_YOUR OBJECTIVE:_
Your answer must consist solely of the line containing "Open the Search sidebar icon" and each line after it through the end of the data, copied exactly.

[Collected data]
--------------------------------

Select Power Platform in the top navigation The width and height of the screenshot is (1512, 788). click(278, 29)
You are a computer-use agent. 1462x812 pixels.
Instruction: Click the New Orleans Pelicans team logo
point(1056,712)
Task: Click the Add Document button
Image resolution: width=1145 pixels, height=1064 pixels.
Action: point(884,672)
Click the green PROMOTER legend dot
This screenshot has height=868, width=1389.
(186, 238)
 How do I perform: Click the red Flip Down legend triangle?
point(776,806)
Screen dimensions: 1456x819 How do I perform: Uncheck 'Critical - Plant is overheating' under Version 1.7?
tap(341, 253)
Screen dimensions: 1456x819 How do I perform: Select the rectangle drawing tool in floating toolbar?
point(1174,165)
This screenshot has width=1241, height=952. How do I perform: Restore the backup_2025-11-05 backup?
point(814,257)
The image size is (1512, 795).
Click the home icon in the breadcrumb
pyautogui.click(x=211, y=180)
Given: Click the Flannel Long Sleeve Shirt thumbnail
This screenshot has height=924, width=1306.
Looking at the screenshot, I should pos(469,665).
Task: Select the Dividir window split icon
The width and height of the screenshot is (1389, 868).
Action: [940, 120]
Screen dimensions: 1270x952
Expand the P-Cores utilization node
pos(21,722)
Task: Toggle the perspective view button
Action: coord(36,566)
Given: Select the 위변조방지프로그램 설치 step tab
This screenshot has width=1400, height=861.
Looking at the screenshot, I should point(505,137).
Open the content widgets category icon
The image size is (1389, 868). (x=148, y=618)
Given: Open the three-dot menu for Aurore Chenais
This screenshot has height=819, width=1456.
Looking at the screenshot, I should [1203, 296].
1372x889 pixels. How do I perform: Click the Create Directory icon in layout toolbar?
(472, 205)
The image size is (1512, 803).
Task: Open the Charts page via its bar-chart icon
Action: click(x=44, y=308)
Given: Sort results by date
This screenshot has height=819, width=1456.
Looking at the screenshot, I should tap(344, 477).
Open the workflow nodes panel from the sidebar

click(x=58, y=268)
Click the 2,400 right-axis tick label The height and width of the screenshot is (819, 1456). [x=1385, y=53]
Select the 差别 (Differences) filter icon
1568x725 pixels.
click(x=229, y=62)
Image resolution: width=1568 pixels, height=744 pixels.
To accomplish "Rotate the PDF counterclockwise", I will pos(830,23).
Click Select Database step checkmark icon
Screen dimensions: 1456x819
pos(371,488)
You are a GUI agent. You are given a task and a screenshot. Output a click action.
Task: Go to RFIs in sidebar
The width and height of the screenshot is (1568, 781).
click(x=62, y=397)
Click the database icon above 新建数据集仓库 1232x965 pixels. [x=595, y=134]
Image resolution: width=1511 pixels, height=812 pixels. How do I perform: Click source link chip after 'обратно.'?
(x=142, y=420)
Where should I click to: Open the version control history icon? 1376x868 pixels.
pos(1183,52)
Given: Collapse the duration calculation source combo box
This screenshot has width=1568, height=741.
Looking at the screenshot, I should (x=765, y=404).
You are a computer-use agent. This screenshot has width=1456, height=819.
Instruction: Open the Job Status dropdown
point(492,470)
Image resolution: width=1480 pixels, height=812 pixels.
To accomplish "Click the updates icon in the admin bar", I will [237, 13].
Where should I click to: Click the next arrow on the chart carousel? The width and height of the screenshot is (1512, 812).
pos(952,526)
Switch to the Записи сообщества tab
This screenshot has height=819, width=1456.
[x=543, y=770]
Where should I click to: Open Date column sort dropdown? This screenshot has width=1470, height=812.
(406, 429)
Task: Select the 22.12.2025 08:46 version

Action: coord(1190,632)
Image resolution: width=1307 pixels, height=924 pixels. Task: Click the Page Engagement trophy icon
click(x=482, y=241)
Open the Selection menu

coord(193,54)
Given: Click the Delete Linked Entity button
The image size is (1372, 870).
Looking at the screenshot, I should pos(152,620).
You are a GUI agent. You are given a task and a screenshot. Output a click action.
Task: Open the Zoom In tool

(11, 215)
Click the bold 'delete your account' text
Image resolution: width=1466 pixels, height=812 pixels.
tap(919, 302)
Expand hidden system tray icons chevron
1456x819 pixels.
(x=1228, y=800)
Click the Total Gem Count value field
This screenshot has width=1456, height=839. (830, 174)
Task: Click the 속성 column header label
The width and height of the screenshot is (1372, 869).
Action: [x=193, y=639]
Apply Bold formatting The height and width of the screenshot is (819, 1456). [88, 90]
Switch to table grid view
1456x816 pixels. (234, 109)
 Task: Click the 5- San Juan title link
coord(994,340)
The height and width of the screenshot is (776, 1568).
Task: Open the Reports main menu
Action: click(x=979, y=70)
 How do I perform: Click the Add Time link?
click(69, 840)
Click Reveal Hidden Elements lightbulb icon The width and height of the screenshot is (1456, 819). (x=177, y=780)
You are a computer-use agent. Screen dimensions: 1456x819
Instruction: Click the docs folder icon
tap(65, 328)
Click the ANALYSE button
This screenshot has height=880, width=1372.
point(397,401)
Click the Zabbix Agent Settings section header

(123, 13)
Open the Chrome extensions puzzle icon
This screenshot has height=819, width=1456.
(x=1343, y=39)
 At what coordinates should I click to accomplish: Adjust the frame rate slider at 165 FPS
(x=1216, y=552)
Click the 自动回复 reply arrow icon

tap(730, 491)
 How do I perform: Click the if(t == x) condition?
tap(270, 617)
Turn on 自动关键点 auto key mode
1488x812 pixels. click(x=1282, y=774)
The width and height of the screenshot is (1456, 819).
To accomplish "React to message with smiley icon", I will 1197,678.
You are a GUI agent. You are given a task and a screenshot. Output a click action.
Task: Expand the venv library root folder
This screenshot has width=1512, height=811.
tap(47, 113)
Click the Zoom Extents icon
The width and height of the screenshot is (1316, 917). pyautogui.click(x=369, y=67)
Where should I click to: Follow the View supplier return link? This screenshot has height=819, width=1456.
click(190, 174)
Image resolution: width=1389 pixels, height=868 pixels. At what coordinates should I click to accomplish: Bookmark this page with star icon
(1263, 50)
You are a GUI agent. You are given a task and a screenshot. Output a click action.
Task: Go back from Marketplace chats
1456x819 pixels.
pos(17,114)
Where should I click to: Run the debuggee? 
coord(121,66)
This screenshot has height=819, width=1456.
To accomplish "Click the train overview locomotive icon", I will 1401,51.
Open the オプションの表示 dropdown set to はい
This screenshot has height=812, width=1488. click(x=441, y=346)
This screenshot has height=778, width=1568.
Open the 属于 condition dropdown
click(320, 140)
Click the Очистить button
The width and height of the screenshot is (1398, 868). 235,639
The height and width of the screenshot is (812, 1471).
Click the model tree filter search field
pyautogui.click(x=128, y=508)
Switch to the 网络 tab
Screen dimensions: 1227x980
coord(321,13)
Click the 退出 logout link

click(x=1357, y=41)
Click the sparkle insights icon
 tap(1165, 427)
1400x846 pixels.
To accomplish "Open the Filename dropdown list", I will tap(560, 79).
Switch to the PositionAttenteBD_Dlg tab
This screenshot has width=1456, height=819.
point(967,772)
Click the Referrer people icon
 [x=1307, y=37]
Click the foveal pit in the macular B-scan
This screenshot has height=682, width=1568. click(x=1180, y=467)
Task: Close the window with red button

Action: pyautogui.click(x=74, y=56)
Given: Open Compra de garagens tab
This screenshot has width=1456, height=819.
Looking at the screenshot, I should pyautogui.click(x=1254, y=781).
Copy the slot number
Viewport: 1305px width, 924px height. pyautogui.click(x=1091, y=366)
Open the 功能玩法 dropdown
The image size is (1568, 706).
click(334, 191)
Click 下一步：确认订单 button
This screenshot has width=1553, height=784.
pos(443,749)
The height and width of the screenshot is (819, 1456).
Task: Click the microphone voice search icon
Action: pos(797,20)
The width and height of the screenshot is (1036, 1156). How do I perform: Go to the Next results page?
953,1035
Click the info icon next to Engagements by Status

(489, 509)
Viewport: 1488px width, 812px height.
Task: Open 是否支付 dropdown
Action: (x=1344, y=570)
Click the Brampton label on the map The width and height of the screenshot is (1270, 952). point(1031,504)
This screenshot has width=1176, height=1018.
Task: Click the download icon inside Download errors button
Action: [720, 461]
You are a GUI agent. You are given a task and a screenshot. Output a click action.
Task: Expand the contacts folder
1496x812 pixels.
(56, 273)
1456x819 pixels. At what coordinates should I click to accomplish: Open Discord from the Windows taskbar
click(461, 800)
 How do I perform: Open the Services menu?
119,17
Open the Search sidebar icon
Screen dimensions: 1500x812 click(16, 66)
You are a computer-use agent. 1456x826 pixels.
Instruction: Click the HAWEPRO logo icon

--------------------------------

_SOLUTION TO THIS PROBLEM:_
Open the Search sidebar icon
Screen dimensions: 1500x812 click(16, 66)
You are a computer-use agent. 1456x826 pixels.
Instruction: Click the HAWEPRO logo icon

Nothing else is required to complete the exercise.